### Problem to solve
Every line from the one containing "Educación, Cursos y Clases en Riverside" to the one containing "EC Hispanic Media" in the records below, both included, must be set down exactly, and no other line.

### Supplied material
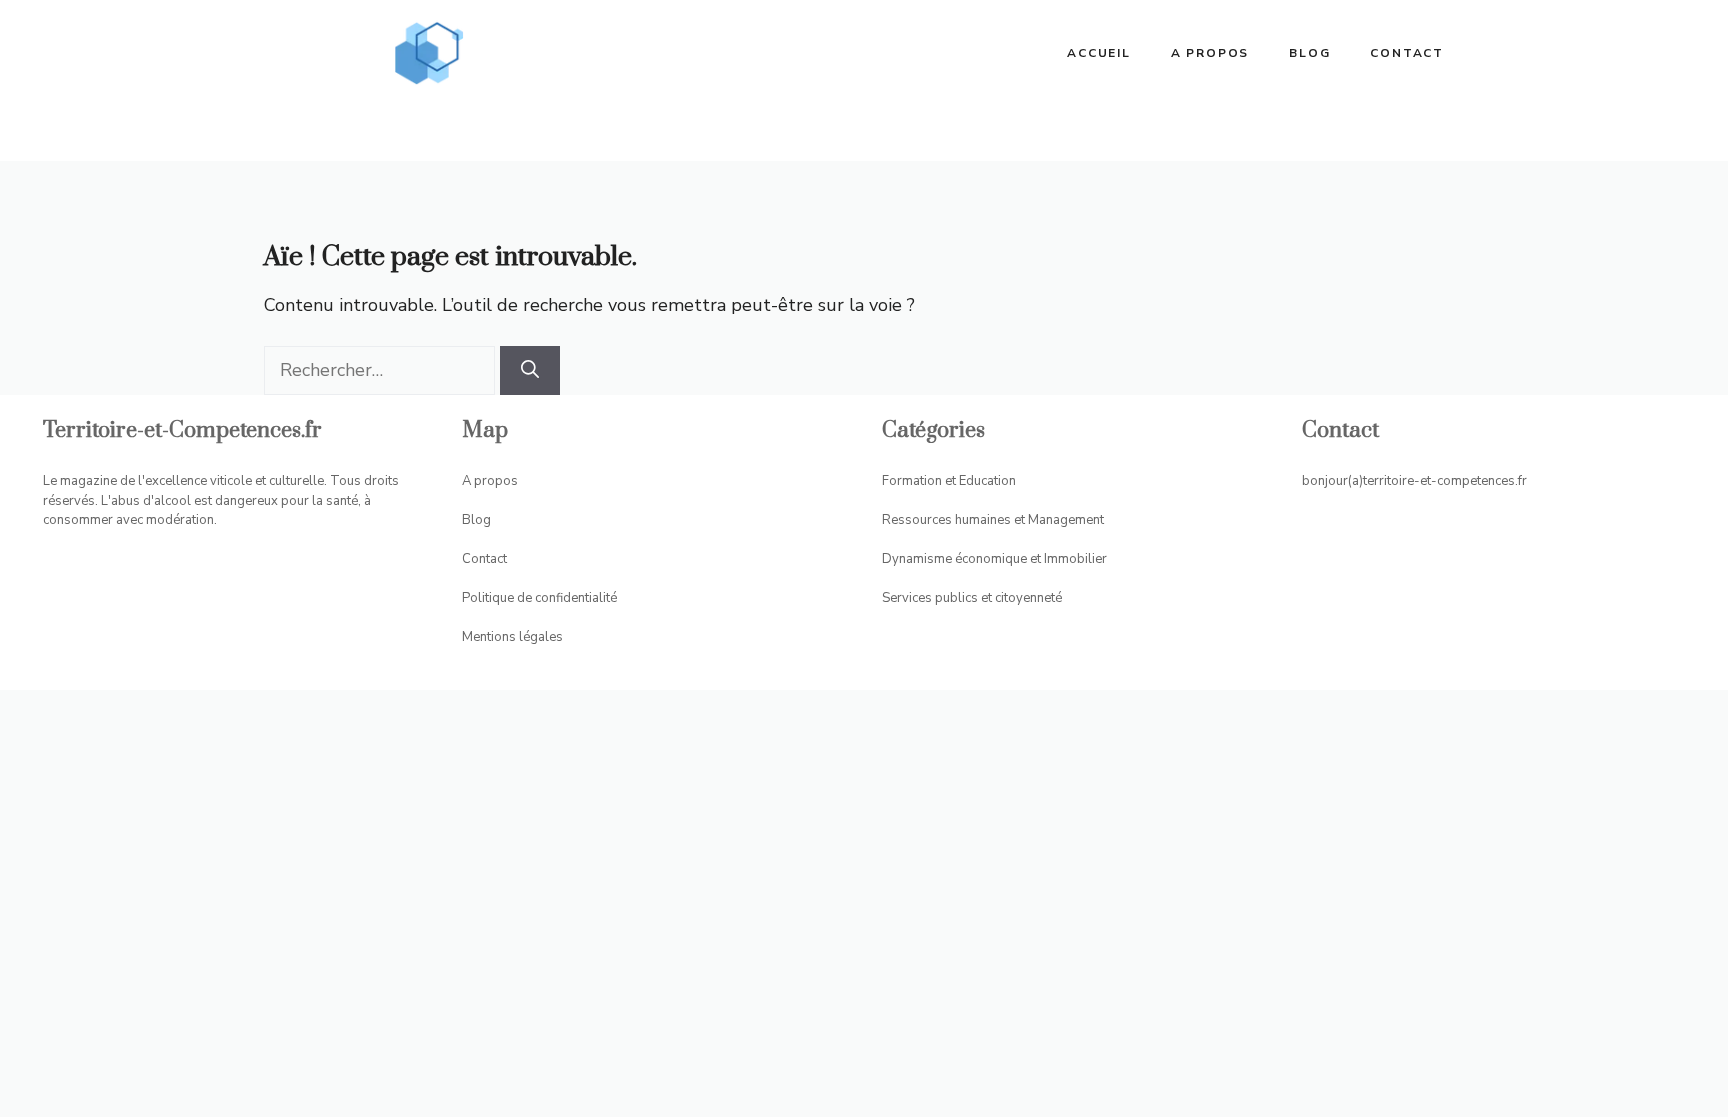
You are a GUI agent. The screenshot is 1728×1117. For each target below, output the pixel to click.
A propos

==

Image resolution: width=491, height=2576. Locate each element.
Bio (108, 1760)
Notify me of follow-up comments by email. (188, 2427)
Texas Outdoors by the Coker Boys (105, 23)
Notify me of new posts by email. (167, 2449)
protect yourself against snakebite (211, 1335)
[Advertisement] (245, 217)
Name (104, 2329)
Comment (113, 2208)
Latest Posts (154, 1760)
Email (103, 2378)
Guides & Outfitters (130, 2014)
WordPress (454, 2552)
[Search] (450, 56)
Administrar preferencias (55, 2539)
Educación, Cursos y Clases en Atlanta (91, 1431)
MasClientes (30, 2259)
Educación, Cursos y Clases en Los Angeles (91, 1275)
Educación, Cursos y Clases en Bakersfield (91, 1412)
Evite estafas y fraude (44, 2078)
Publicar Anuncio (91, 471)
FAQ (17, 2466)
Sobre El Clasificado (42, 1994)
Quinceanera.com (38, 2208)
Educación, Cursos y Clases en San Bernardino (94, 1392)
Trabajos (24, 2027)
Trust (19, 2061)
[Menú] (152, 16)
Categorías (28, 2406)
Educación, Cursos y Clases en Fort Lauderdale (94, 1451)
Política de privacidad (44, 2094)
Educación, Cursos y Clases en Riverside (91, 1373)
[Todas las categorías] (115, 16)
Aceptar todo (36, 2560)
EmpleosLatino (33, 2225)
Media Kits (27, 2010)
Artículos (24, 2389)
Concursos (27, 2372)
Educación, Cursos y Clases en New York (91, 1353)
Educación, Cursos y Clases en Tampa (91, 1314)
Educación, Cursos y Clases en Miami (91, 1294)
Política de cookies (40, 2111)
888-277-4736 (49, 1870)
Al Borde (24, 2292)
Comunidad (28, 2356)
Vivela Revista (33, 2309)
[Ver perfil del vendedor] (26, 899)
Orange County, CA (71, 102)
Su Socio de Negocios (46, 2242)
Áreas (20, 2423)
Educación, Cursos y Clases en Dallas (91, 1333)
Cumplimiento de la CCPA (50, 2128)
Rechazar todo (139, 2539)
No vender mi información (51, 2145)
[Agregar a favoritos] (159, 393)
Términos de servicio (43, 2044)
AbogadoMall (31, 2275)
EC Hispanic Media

### Answer space
Educación, Cursos y Clases en Riverside (91, 1373)
[Todas las categorías] (115, 16)
Aceptar todo (36, 2560)
EmpleosLatino (33, 2225)
Media Kits (27, 2010)
Artículos (24, 2389)
Concursos (27, 2372)
Educación, Cursos y Clases en New York (91, 1353)
Educación, Cursos y Clases en Tampa (91, 1314)
Educación, Cursos y Clases en Miami (91, 1294)
Política de cookies (40, 2111)
888-277-4736 (49, 1870)
Al Borde (24, 2292)
Comunidad (28, 2356)
Vivela Revista (33, 2309)
[Ver perfil del vendedor] (26, 899)
Orange County, CA (71, 102)
Su Socio de Negocios (46, 2242)
Áreas (20, 2423)
Educación, Cursos y Clases en Dallas (91, 1333)
Cumplimiento de la CCPA (50, 2128)
Rechazar todo (139, 2539)
No vender mi información (51, 2145)
[Agregar a favoritos] (159, 393)
Términos de servicio (43, 2044)
AbogadoMall (31, 2275)
EC Hispanic Media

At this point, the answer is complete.